===== MATERIAL SUPPLIED
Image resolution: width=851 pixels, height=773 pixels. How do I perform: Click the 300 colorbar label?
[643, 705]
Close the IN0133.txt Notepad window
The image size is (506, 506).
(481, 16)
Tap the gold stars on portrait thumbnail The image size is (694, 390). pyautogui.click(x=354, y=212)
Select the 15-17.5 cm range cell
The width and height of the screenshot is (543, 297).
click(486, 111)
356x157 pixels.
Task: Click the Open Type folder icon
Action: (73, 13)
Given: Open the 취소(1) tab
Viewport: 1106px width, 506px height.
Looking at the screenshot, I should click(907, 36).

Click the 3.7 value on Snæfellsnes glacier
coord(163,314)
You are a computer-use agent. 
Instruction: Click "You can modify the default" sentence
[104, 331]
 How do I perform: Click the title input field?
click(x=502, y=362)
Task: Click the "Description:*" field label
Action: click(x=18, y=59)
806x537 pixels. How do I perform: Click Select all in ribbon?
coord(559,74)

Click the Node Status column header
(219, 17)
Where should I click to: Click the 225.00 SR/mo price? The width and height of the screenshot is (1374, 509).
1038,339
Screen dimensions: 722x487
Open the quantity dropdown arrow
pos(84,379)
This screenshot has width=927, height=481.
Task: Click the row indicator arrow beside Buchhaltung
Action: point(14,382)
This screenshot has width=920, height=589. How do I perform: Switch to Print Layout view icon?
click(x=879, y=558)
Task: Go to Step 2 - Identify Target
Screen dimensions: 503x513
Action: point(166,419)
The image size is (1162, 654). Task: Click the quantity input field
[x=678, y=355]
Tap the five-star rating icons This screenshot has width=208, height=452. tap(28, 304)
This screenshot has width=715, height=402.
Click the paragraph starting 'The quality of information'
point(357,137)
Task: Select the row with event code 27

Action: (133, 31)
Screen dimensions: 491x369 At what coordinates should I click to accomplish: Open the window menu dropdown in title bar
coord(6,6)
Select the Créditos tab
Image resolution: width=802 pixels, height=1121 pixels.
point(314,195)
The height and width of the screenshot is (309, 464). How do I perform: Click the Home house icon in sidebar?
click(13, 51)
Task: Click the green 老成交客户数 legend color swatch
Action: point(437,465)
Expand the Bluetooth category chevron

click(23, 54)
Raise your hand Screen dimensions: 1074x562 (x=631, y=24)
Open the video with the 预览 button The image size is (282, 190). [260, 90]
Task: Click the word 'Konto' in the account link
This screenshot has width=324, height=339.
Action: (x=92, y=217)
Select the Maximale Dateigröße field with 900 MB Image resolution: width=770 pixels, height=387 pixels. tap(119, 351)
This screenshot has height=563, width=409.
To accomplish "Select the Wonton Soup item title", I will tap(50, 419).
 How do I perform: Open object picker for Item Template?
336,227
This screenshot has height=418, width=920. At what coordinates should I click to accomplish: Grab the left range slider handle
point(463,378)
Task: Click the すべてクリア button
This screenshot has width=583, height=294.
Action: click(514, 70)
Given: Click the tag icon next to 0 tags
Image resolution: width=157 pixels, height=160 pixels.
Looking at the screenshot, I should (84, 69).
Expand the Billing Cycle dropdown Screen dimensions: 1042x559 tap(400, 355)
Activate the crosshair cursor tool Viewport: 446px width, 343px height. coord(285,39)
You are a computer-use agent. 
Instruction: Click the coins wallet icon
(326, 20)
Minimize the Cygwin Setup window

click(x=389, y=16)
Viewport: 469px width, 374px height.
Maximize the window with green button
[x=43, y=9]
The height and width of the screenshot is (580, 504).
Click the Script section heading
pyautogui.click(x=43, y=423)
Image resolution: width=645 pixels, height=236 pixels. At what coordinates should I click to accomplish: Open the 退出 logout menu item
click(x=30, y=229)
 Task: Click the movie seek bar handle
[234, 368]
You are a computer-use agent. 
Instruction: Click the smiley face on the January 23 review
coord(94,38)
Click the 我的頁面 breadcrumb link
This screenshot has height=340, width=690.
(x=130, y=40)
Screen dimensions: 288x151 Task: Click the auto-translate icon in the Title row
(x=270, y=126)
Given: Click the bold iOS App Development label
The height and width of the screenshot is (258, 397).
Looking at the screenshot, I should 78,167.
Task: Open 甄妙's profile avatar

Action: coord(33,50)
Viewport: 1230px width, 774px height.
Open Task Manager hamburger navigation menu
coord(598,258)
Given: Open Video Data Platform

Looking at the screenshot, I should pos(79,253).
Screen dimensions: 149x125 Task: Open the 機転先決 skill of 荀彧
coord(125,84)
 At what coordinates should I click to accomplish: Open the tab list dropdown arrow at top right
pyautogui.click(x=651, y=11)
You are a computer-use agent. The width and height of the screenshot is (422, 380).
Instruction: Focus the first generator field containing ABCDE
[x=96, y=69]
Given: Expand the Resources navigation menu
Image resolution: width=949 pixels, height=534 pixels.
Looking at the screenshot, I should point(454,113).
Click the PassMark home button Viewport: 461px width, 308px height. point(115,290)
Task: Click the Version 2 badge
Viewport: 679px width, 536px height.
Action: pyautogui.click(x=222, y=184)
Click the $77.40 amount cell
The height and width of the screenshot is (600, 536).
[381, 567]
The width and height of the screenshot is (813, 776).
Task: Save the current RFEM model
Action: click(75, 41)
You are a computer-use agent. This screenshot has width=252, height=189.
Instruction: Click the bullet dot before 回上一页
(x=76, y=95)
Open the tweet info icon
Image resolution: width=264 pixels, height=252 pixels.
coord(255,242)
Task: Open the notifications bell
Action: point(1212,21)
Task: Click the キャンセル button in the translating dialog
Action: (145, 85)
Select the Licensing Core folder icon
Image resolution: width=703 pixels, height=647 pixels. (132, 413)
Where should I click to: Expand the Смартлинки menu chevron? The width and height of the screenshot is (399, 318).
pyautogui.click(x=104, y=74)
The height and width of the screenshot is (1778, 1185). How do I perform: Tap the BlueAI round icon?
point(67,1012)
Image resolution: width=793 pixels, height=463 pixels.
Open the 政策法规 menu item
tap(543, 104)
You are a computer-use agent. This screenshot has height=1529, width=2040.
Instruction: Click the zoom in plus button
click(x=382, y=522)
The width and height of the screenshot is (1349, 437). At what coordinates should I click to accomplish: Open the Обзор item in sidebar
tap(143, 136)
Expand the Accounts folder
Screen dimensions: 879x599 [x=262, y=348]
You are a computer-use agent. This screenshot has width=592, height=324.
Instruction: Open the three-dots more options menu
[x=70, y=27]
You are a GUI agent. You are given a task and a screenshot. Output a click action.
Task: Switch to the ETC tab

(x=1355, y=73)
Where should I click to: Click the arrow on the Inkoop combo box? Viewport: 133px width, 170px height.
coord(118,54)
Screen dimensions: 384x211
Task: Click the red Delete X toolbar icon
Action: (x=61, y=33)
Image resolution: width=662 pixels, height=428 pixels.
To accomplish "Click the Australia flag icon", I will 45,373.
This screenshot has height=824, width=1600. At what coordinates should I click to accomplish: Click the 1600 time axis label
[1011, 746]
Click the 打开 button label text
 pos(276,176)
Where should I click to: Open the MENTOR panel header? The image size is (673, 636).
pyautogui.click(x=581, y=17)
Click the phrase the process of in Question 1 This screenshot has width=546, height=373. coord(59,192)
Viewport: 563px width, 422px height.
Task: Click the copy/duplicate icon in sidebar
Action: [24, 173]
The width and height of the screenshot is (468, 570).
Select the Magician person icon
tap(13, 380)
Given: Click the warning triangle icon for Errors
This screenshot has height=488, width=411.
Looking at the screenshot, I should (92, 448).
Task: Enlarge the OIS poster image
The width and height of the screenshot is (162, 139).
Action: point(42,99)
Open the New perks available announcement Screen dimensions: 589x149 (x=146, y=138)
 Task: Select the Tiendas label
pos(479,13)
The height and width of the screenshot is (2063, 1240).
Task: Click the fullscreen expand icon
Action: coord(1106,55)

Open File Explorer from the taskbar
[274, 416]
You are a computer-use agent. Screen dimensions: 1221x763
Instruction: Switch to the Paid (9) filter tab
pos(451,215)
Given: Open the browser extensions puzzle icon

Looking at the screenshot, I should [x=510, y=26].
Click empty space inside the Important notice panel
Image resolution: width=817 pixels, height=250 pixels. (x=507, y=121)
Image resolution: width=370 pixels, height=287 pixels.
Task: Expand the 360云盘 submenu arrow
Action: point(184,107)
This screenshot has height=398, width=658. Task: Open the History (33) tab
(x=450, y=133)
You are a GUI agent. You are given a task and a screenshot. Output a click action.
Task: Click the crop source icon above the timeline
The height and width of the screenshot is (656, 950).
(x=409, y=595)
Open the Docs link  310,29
==========
**EXERCISE INSTRUCTIONS:** Search the entries above for "will". Return every line that has it.

**ANSWER BOX:**
To accomplish "Select the Wonton Soup item title", I will tap(50, 419).
To accomplish "Click the Australia flag icon", I will 45,373.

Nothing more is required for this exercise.